§ Task details
In the entries that follow, the lines from the one with "Collapse the ボイスチャンネル category" through the one with "This screenshot has width=2576, height=1370." are the ones to write out, exactly and with both ends included. Nothing else should appear.

Saved data entries
◆ ◆ ◆ ◆ ◆ ◆ ◆

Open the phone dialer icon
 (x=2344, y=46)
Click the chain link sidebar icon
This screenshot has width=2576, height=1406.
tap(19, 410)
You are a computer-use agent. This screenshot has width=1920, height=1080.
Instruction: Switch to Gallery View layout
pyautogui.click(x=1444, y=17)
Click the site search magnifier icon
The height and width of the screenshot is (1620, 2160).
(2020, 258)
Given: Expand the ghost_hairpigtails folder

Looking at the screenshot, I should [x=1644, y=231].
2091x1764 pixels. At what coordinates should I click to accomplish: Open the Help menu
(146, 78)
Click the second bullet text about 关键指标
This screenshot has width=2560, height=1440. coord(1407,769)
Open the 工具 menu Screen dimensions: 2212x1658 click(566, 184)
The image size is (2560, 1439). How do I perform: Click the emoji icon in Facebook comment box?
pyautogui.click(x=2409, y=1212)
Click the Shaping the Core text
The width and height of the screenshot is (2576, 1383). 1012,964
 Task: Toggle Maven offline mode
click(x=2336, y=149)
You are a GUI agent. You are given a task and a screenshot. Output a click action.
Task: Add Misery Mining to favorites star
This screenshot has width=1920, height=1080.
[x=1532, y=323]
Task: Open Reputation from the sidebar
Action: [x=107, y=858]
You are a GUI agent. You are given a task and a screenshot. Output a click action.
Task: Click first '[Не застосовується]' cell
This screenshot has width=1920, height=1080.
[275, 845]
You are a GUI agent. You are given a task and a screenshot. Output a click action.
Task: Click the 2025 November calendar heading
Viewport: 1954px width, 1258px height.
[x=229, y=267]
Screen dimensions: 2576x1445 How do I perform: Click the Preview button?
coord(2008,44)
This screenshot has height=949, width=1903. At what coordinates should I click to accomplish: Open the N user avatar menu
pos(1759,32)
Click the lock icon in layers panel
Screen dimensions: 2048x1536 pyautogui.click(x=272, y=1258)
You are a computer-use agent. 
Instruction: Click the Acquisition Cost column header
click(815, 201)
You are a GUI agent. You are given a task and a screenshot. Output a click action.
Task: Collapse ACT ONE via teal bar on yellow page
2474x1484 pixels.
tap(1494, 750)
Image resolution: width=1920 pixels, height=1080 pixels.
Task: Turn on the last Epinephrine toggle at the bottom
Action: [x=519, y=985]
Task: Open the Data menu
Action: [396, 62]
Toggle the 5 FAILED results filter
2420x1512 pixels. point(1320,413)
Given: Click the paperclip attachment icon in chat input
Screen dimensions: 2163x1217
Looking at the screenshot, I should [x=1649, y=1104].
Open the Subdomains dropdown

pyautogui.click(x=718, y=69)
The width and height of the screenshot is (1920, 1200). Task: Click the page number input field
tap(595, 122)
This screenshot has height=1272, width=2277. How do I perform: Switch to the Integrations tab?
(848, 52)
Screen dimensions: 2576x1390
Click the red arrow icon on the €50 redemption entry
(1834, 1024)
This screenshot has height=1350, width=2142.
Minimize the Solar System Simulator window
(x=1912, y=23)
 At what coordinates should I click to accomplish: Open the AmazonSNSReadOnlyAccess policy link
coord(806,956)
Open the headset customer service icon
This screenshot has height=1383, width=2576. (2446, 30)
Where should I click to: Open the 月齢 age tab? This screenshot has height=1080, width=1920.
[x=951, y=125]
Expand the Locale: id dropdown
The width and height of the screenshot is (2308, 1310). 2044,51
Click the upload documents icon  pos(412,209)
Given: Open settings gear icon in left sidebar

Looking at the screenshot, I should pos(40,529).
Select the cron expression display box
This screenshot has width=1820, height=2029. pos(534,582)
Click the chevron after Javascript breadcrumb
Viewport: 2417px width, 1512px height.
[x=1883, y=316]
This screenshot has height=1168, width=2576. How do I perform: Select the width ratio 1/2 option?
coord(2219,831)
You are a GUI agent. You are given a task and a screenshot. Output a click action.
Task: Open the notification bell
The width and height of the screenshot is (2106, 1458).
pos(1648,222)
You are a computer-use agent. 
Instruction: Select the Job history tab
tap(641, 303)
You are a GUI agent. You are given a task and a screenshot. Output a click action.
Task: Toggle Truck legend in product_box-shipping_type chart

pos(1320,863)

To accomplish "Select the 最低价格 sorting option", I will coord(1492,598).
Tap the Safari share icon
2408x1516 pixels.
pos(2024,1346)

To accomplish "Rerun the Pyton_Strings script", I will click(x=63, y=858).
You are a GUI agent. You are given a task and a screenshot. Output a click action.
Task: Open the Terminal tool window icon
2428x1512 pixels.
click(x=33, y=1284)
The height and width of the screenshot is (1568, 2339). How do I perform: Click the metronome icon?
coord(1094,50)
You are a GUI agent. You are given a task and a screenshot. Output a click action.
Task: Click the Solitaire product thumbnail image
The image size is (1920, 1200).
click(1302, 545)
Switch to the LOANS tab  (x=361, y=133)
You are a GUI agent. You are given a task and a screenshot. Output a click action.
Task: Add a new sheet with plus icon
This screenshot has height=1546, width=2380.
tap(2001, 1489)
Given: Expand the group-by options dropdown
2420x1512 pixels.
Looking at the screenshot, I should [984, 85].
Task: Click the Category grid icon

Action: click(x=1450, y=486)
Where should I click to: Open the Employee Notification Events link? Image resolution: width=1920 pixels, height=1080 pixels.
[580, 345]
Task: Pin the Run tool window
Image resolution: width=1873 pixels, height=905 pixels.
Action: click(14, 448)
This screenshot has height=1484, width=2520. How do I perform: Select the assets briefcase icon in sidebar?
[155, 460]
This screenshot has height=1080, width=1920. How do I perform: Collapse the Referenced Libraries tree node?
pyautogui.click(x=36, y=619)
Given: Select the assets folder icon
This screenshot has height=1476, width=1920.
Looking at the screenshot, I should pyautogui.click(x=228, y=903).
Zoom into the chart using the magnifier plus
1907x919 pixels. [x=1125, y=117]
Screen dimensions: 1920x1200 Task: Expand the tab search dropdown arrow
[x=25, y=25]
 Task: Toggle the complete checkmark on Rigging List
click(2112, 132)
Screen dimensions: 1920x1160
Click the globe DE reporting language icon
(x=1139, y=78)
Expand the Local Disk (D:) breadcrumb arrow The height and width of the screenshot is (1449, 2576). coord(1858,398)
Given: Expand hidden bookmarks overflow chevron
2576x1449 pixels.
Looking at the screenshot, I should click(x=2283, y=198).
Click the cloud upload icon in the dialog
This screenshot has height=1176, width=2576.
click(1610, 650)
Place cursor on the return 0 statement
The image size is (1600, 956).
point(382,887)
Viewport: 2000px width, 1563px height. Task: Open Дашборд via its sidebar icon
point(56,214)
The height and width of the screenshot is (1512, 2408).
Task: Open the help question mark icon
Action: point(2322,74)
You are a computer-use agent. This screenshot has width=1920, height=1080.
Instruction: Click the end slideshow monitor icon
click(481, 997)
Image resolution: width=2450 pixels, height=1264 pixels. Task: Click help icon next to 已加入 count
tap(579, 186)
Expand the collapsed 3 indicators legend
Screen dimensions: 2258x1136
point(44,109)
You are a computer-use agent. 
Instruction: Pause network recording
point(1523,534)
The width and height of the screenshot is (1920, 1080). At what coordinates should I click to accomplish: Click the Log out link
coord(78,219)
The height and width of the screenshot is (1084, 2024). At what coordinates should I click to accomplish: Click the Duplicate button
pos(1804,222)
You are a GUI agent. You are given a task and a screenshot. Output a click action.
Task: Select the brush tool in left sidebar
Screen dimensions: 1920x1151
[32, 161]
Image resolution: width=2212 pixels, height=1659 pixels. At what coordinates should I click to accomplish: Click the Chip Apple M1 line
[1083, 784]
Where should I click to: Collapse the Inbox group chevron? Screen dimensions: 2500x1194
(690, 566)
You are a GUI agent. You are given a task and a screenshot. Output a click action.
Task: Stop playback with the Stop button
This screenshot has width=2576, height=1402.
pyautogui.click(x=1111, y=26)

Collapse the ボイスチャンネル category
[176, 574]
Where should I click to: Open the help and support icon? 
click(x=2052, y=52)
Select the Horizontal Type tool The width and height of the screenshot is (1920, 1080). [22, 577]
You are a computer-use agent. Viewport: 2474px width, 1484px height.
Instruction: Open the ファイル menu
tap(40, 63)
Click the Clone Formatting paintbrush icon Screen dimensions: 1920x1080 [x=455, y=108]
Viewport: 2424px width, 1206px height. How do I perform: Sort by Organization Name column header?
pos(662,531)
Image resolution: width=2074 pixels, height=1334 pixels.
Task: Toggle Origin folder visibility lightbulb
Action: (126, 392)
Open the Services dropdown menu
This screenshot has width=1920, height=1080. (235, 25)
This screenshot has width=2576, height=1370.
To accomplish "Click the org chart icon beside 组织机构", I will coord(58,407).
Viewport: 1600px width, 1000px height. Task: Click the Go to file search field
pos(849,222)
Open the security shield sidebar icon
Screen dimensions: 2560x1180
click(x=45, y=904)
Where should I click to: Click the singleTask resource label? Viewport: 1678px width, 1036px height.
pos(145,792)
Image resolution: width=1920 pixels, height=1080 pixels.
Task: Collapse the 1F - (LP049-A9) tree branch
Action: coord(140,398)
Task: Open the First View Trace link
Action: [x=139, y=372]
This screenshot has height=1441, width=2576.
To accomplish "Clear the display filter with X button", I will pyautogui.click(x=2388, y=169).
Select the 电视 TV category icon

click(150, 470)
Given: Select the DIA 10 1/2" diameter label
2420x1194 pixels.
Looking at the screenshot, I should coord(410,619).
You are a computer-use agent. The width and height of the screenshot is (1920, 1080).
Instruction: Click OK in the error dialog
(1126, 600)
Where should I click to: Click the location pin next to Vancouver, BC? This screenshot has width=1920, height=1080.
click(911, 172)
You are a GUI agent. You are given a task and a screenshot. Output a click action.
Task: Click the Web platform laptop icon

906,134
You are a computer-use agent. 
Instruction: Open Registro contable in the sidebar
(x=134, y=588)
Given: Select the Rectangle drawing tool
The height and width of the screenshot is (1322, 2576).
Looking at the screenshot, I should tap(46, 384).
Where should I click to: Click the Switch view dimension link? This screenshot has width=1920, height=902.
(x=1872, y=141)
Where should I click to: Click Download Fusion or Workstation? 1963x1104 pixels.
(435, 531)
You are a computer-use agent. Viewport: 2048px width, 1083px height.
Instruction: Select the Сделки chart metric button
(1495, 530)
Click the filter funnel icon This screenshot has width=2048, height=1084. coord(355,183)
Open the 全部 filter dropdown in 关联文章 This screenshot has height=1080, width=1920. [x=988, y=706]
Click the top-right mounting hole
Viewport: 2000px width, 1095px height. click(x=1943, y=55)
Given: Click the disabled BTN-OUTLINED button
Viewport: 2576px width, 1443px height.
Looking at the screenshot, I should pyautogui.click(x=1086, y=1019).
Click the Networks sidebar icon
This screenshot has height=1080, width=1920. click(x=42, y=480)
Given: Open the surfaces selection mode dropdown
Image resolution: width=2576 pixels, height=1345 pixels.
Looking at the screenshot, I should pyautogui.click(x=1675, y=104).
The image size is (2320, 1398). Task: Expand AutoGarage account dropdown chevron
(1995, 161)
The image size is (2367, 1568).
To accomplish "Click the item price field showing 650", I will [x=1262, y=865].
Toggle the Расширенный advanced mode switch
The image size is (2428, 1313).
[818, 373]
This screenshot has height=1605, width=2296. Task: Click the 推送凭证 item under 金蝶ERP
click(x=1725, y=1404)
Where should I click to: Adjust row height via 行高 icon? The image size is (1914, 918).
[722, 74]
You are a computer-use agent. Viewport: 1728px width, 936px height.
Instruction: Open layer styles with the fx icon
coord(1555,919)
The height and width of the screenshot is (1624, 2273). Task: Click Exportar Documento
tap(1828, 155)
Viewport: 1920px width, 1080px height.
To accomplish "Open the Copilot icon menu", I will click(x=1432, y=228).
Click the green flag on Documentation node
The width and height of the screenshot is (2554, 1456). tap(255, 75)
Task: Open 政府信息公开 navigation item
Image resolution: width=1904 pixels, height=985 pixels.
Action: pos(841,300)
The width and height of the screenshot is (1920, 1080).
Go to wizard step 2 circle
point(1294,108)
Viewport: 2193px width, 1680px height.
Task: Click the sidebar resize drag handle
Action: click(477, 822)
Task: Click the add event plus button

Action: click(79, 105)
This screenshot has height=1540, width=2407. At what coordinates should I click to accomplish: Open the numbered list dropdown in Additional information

◆ ◆ ◆ ◆ ◆ ◆ ◆

§ Solution for this task
Collapse the ボイスチャンネル category
[176, 574]
Where should I click to: Open the help and support icon? 
click(x=2052, y=52)
Select the Horizontal Type tool The width and height of the screenshot is (1920, 1080). [22, 577]
You are a computer-use agent. Viewport: 2474px width, 1484px height.
Instruction: Open the ファイル menu
tap(40, 63)
Click the Clone Formatting paintbrush icon Screen dimensions: 1920x1080 [x=455, y=108]
Viewport: 2424px width, 1206px height. How do I perform: Sort by Organization Name column header?
pos(662,531)
Image resolution: width=2074 pixels, height=1334 pixels.
Task: Toggle Origin folder visibility lightbulb
Action: (126, 392)
Open the Services dropdown menu
This screenshot has width=1920, height=1080. (235, 25)
This screenshot has width=2576, height=1370.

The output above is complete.